Kalithil nodded, indicating the steps to the right. “Let’s go upstairs. The floor here can get rowdy in the evenings,” he explained. She nodded and walked at his side to the upper level. He led her to a small table and pulled out one of the chairs and stood behind it, waiting.  She chuckled, taking the seat and allowed him to push it in for her. He arched a long eyebrow as he settled into the chair beside her. 

“A gentleman. Not a common thing in the cities,” she commented, pushing her hair behind her ear. 

“Call me old fashioned,” he smiled.

She bit her lip, holding back a chuckle. “If you wish.”

His brow furrowed. “Did I say something wrong,” he inquired as he waved away the arcane familiar that floated beside his head. 

She laughed, her eyes sparkling. “No, it is simply that you said old and it struck me that you actually appear older than most.”

The ancient elf chuckled. “You speak your mind.”

“I try to, though I prefer not to be rude.”

“Ah. But you are correct, I look old. Probably because I am,” he opened his hands in surrender of the fact. “Think nothing of it. My wife said much worse the day we met.” He smiled wide, the corners of his eyes crinkling.

Mishun returned the smile happily. “And you ended up marrying her, so I would think you value honesty.”

“That I do. So, tell me. Why the map?”

“This is my first trip to Stormwind,” she explained. “My mother and I lived on Azuremist.”

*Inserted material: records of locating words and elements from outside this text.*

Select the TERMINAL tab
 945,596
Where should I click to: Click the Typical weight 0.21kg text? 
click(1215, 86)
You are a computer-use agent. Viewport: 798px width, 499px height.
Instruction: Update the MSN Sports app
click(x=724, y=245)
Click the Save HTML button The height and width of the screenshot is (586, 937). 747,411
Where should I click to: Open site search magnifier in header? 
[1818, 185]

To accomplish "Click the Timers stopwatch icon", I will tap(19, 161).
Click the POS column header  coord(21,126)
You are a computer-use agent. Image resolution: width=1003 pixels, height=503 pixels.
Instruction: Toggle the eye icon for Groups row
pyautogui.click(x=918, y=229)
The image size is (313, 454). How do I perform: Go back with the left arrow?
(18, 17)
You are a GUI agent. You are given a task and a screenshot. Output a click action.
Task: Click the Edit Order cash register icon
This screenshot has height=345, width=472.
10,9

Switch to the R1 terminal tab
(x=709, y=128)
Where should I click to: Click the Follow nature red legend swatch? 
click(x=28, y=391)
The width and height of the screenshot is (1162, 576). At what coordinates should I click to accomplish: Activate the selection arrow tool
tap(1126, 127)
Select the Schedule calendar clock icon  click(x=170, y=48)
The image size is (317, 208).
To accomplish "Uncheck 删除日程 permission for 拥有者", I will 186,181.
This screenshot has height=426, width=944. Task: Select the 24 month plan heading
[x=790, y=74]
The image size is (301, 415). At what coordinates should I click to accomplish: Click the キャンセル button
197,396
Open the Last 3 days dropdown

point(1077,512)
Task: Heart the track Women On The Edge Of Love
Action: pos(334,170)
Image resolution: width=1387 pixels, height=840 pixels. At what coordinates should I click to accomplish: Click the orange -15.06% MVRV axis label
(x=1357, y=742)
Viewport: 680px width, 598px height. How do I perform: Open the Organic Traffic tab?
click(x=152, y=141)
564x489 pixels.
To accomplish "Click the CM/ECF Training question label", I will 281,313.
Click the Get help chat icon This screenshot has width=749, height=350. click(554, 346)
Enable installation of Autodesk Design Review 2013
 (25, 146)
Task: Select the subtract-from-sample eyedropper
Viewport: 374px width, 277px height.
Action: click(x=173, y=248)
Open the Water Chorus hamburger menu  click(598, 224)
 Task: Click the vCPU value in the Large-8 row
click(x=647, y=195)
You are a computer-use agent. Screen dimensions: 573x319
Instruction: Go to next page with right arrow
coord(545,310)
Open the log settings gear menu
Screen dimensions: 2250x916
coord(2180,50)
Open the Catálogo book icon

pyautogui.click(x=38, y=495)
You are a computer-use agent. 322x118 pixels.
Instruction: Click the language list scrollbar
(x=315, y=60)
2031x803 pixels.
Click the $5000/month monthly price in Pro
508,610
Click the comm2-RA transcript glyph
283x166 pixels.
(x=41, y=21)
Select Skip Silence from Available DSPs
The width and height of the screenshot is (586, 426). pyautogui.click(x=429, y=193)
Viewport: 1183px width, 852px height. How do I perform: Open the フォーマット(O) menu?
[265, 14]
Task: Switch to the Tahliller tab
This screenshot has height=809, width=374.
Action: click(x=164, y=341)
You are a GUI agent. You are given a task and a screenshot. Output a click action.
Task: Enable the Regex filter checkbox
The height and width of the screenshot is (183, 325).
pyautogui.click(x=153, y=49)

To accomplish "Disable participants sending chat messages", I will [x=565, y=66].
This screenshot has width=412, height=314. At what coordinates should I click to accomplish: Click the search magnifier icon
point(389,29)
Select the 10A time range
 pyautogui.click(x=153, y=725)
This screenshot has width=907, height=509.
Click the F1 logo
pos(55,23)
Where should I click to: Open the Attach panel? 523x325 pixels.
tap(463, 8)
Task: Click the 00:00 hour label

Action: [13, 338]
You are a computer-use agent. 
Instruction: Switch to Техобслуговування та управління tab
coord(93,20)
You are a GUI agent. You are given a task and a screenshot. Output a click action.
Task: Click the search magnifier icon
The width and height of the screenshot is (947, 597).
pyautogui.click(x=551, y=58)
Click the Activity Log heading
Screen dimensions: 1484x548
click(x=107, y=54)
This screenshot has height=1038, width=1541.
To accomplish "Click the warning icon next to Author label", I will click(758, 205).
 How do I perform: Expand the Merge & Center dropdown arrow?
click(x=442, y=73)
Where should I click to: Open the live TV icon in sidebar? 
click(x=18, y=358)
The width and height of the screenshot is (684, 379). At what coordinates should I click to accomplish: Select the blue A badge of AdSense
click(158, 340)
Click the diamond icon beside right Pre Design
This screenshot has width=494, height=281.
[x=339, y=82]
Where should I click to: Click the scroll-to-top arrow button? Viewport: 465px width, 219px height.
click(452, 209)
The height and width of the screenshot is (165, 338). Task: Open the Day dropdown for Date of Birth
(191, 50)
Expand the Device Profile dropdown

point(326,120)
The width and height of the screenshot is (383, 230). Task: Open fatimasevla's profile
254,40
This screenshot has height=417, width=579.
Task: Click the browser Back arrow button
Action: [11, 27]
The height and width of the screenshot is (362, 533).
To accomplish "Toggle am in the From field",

“That’s a long way to travel. But you said you were looking for someone?”

She smiled faintly, her body stiffening ever so slightly. “I am.” At that moment, a server approached the table. She ordered a very simple meal of stew and a glass of juice. She motioned for Kalithil to order if he wishes. He ordered himself an ale and a cheese and fruit platter.  The server stepped away from the table with a nod. Mishun returned her attention to Kalithil. “I am attempting to find my father’s side of my family. Well, my father too.”

“Hmmm, I see,” was all he said as he continued to look her over carefully. 

Mishun cleared her throat, which brought his attention back fully around. “You keep looking at me as though you are attempting to figure something out. It might, perhaps, be simpler if you asked?”

He smiled faintly. “I hope you won’t be offended if I say you don’t quite look like the average draenei.”

She reached up and quickly covered her long ears with her hair. “No,” she murmured. “I… have some features that are different. From my father.” 

“Would it be rude of me to ask why that would be the case,” he asked quietly.

“Why I look different you mean?” He nodded at her. “My father was like you. A Kal’dorei,” she explained. 

Kalithil furrowed his brow, thinking. His fingers tapped lightly on the table. “A fairly unusual combination.”

“It is,” she acknowledged. 

“I suppose you came here to see if he is among the survivors then.” His features showed sympathy, all the while he continued to watch her, looking for some sign that would tell him why he felt drawn to her. 

She shook her head. “No, my parents met here, in the city. So it seemed the best place to start.”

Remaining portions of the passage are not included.